[Entrées de données]
++++++++

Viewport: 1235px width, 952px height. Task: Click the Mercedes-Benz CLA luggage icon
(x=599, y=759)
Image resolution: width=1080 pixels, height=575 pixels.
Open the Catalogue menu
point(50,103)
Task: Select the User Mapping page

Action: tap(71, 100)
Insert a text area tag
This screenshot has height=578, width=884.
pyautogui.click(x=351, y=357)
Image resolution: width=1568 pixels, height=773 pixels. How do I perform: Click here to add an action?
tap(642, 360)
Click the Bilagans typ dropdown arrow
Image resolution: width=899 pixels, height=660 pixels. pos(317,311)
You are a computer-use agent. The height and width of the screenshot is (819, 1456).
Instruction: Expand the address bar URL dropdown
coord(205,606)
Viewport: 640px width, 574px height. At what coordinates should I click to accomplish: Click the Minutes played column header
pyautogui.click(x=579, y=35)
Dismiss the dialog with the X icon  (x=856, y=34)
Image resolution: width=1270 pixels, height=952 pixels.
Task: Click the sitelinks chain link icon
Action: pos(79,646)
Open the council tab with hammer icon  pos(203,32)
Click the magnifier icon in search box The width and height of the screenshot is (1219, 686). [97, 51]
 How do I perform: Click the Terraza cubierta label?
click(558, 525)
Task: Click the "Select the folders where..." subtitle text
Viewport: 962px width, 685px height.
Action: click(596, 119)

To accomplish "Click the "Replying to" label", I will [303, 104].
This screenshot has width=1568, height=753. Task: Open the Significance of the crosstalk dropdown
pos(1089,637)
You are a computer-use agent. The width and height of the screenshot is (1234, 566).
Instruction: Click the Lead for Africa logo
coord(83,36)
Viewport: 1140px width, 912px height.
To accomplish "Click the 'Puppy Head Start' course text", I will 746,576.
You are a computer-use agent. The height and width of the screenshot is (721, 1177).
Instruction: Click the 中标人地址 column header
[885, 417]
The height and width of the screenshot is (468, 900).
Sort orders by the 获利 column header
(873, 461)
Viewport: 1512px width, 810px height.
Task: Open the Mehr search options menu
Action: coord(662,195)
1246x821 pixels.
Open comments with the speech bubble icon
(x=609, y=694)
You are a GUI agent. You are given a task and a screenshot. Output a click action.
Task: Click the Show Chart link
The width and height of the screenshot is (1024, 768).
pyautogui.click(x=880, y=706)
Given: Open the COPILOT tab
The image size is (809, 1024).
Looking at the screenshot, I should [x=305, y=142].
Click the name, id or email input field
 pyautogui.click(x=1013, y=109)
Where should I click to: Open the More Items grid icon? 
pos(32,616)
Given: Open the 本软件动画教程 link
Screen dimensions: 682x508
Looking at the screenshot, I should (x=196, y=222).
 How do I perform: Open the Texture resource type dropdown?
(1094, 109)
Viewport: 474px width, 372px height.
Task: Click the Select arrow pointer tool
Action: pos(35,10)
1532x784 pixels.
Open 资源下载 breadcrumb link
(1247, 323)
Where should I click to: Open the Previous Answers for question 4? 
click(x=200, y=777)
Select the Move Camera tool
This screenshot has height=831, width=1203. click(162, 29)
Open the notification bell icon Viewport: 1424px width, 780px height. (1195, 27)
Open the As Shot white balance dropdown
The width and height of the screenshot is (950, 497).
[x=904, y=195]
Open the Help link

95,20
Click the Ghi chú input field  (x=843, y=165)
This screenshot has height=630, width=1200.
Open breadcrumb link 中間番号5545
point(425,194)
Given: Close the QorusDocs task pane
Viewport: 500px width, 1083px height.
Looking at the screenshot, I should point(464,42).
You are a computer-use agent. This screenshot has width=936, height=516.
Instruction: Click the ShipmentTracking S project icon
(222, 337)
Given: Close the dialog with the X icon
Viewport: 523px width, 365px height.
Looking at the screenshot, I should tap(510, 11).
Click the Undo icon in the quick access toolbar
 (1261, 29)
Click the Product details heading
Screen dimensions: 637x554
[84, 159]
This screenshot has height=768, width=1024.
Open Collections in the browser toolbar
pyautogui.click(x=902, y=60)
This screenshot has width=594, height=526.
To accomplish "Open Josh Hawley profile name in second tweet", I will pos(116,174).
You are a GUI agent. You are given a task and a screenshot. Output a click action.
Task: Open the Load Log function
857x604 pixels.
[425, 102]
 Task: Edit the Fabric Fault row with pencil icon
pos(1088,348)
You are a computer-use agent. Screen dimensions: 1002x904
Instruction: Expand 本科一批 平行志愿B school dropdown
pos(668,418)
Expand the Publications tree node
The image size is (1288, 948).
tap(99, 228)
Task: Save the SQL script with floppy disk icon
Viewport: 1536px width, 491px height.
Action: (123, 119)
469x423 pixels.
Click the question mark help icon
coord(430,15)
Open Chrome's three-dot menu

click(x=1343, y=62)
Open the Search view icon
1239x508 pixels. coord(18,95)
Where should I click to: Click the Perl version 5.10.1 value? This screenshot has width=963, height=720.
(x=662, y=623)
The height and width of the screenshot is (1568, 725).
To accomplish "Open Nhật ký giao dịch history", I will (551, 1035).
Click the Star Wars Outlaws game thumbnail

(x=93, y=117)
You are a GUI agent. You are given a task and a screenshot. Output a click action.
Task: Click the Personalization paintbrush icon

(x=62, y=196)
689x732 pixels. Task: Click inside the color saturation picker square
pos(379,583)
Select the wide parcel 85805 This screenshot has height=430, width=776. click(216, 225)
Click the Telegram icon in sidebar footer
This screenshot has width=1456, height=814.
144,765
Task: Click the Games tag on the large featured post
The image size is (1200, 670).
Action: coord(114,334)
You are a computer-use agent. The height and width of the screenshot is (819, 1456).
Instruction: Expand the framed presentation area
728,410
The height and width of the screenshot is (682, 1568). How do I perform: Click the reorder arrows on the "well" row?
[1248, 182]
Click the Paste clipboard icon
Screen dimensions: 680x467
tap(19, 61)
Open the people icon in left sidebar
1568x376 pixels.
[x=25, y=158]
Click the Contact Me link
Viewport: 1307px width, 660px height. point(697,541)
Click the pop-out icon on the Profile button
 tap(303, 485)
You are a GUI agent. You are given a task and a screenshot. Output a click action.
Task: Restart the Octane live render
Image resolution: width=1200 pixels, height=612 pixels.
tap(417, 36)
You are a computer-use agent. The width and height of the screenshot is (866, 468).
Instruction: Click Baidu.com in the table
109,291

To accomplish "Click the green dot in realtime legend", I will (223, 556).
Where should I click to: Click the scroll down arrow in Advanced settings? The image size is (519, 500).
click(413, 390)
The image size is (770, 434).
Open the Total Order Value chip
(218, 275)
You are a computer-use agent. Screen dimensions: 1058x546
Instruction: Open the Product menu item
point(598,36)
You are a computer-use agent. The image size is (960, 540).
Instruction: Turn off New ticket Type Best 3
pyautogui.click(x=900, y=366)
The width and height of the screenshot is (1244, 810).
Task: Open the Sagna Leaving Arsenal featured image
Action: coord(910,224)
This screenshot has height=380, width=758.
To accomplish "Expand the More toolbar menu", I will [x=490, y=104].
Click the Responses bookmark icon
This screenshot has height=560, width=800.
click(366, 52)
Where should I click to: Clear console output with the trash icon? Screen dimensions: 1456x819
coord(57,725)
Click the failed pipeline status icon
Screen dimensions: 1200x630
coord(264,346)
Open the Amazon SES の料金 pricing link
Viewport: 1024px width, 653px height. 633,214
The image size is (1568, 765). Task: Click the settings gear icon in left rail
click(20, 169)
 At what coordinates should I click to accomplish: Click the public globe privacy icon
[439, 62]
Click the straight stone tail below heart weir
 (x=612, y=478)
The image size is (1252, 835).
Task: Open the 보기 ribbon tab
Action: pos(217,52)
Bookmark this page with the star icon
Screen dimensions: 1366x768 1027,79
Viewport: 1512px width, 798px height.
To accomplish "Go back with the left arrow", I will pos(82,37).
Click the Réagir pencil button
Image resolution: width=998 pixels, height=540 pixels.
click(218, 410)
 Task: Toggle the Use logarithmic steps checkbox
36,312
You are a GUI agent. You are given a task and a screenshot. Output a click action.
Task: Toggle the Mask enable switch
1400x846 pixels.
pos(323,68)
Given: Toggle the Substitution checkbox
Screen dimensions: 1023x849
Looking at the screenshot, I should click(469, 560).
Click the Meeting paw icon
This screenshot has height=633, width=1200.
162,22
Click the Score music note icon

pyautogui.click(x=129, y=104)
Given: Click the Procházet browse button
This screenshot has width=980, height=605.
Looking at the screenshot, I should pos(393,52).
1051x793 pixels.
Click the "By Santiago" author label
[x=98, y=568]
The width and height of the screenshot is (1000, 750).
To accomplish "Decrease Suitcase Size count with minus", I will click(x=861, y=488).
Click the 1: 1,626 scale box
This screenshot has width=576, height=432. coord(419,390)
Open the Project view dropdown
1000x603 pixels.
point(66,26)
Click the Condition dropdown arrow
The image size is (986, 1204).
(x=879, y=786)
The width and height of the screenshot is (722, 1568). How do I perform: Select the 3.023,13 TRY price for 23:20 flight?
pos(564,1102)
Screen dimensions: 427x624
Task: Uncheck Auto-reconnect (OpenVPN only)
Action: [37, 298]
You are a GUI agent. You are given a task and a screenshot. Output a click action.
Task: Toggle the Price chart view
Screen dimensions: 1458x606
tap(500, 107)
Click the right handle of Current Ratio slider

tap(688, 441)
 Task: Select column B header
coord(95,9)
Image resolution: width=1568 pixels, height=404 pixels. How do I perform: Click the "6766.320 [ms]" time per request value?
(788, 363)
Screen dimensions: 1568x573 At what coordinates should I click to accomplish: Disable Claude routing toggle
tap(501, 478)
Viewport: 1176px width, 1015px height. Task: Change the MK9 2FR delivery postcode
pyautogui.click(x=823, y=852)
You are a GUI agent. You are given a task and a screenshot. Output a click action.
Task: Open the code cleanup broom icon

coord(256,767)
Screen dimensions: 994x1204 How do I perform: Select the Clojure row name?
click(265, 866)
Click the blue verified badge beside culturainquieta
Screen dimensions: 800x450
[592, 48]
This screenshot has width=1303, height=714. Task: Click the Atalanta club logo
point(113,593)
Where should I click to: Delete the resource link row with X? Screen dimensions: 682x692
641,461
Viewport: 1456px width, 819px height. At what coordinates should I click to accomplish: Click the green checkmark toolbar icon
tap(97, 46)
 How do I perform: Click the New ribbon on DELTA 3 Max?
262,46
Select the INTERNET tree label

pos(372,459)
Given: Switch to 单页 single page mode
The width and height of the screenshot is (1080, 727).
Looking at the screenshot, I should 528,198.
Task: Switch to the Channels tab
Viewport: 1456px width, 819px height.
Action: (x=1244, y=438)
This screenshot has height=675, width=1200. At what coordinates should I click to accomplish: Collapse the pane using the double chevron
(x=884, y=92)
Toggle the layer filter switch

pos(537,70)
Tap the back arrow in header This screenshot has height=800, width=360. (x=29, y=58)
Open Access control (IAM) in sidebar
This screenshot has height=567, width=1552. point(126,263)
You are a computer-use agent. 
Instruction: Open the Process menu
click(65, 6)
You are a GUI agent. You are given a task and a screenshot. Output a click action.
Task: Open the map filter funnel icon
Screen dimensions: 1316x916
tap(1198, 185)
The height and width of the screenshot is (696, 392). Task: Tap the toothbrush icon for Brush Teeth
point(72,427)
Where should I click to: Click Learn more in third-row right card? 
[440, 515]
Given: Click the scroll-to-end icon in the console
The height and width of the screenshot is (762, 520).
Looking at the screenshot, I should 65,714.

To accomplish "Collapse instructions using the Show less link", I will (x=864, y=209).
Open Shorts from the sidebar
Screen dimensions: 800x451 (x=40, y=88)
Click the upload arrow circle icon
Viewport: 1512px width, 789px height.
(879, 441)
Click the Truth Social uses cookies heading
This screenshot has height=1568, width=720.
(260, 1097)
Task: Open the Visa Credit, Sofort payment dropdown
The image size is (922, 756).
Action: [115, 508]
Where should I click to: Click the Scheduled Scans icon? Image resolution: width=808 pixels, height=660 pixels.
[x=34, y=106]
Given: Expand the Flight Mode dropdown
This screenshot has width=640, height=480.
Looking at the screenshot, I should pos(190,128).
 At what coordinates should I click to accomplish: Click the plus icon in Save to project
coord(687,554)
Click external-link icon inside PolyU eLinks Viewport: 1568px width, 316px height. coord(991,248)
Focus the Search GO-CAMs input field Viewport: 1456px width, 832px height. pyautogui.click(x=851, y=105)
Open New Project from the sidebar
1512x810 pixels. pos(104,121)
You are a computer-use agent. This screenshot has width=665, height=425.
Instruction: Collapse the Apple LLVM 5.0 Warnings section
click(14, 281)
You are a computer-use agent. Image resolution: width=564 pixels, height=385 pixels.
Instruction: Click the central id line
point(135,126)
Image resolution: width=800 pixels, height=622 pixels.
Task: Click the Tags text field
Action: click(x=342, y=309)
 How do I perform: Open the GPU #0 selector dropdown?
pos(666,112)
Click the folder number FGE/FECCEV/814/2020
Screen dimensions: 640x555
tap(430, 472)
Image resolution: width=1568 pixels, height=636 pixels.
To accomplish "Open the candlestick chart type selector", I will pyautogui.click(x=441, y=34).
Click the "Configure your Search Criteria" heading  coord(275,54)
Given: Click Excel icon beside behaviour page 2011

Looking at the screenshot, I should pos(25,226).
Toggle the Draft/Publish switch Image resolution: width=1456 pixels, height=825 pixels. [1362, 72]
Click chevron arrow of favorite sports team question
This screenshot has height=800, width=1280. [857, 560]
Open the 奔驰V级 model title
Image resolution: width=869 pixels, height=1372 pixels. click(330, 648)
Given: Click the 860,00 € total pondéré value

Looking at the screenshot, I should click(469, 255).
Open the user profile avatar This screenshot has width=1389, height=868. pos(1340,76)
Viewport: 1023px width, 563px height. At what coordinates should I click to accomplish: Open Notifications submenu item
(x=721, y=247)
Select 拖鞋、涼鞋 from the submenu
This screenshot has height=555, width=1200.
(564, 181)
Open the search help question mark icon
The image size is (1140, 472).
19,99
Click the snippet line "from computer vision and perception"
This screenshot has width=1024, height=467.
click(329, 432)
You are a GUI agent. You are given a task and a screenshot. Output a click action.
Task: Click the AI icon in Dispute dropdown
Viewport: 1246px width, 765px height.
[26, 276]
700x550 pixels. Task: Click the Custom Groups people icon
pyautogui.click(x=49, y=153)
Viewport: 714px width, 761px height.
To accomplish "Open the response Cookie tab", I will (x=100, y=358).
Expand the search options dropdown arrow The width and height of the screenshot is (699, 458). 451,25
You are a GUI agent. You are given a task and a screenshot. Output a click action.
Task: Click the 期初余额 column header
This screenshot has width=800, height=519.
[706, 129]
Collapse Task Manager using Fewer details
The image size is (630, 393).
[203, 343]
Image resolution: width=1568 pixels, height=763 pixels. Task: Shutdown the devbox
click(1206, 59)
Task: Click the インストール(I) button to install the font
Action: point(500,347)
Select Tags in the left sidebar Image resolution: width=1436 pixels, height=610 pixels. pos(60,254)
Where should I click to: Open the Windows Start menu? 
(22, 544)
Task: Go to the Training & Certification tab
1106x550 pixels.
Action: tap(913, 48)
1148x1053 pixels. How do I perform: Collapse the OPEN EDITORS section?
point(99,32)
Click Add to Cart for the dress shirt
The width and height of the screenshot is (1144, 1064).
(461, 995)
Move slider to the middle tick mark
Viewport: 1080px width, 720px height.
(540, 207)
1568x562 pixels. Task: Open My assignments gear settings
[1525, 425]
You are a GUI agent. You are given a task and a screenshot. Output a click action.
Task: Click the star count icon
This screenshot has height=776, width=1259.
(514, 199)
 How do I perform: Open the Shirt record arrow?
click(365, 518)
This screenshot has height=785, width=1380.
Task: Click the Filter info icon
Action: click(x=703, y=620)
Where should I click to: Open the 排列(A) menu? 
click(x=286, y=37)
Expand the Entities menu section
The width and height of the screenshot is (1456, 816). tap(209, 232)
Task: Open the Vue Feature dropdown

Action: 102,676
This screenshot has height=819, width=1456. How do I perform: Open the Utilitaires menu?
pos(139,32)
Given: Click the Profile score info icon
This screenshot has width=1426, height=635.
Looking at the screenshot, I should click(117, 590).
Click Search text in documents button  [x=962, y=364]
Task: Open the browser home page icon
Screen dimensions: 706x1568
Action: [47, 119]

++++++++

◆ CONSIGNE DONNÉE ◆
Recopiez à l'identique les lignes ci-dessus, en commençant à celle qui contient "Given: Open the 本软件动画教程 link" et en vous arrêtant après celle qui contient "Looking at the screenshot, I should point(464,42).".

◆ RÉPONSE ATTENDUE ◆
Given: Open the 本软件动画教程 link
Screen dimensions: 682x508
Looking at the screenshot, I should (x=196, y=222).
 How do I perform: Open the Texture resource type dropdown?
(1094, 109)
Viewport: 474px width, 372px height.
Task: Click the Select arrow pointer tool
Action: pos(35,10)
1532x784 pixels.
Open 资源下载 breadcrumb link
(1247, 323)
Where should I click to: Open the Previous Answers for question 4? 
click(x=200, y=777)
Select the Move Camera tool
This screenshot has height=831, width=1203. click(162, 29)
Open the notification bell icon Viewport: 1424px width, 780px height. (1195, 27)
Open the As Shot white balance dropdown
The width and height of the screenshot is (950, 497).
[x=904, y=195]
Open the Help link

95,20
Click the Ghi chú input field  (x=843, y=165)
This screenshot has height=630, width=1200.
Open breadcrumb link 中間番号5545
point(425,194)
Given: Close the QorusDocs task pane
Viewport: 500px width, 1083px height.
Looking at the screenshot, I should point(464,42).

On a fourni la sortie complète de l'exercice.